On the last night I would ever be a cadet, I walked the old city of Charleston as an act of homage and gratitude. My time in the city was up and the long seasoning was complete. Tomorrow I would walk across the stage beneath the gaze of colonels for the last time. I could bear the tonnage of their gaze no longer. My education at the Institute was finished. I knew what I had to do now and what I had to watch out for and whom I had to fear. I could write my own Blue Book now and its rules and codicils would be my own. I would think my own thoughts, not theirs.
But I would not forget the lessons of the Institute. The Institute was my destiny, my character, and my metaphor. I would walk along the dark galleries, from arch to arch, from cadre to merciless cadre, from taming to taming, from system to unconscionable system as long as I lived. The landscape would change, and the faces, and the names, but there would be no leaving of the barracks for me.
About the Book
Years before it became a center of controversy for its traditional exclusion of women, South Carolina´s venerable military academy The Citadel inspired novelist Pat Conroy (who is one of its graduates) to craft a powerful and vivid story he called "The Lords of Discipline." The novel takes place at the fictional Carolina Military Institute, and the author specifically notes that he based his story in details drawn from the experiences of cadets at many other such schools.

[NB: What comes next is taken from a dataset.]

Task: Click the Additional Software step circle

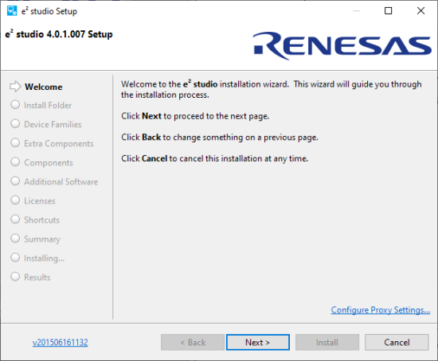Action: pos(15,181)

The burden of tradition and mystique in an old Southern military school are unmistakable, but it is a world Conroy has come to understand, and serves as a fascinating setting for his story.

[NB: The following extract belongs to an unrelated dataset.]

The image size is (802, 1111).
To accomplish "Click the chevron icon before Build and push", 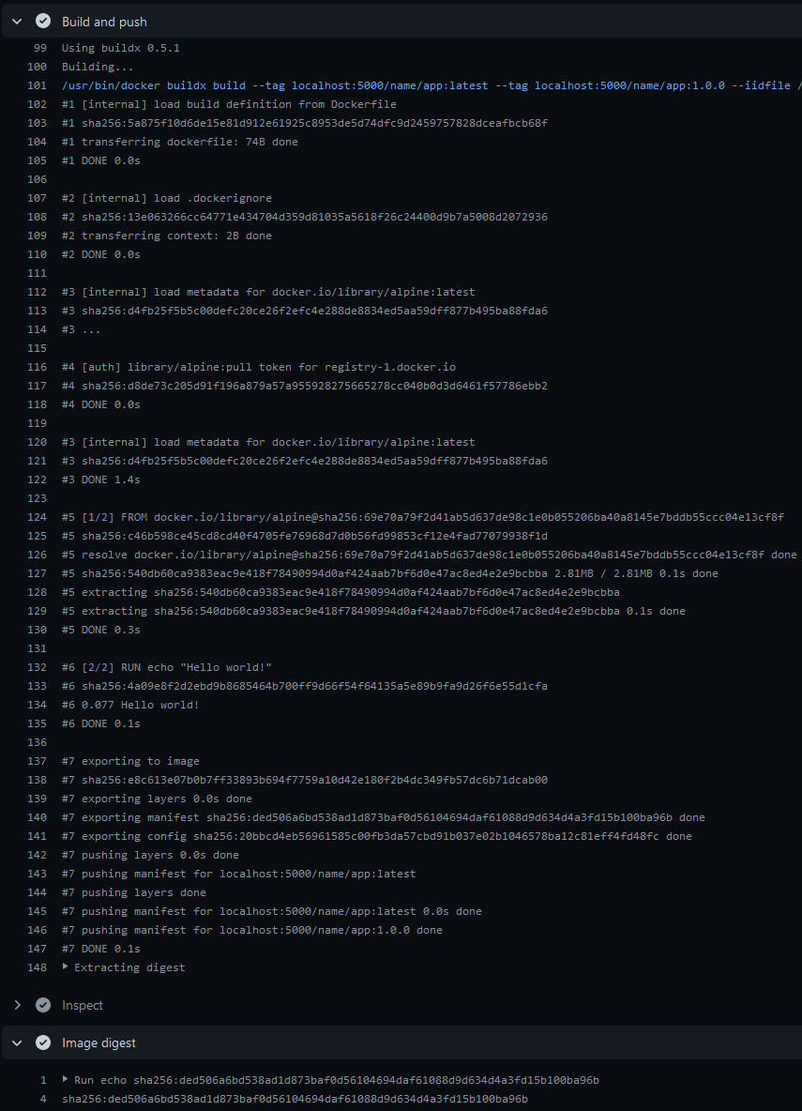I will (16, 21).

Will McLean does not belong to the social circle of young men who usually attend the Carolina Military Institute. He is an outsider, a young man wounded by his relationship with his father, and something of a rebel. Will is also a survivor, and he carefully makes his way at the Institute in the early 1960s, bonding with three other cadets amid the brutal hazing and almost threatening camaraderie that are part of life at the school. Particularly disturbing are the activities of a secret group of privileged cadets known only as "The Ten." When he is ordered to look out for the Institute´s first black cadet, Will can no longer ignore the corruption and violence around him, a stand that will bring him face-to-face with the force of the Institute´s fierce pride and brutalizing tradition.

Conroy´s story is rich and explosive, and Will McLean is a charming, deeply compelling hero -- an English major in military academy full of warrior wannabes, striving to be a man in a world of overgrown boys. The alluring atmosphere of the privileged enclave of Charleston is very much a part of this story, and it is well captured, with the witty detachment of an outsider. The riveting narrative of "The Lords of Discipline" is couched in the sensuous detail and affecting humanity that define Conroy´s writing at its best. Critic Jonathan Yardley, writing in the Washington Star, has called the novel "a work of enormous power, passion, humor and wisdom."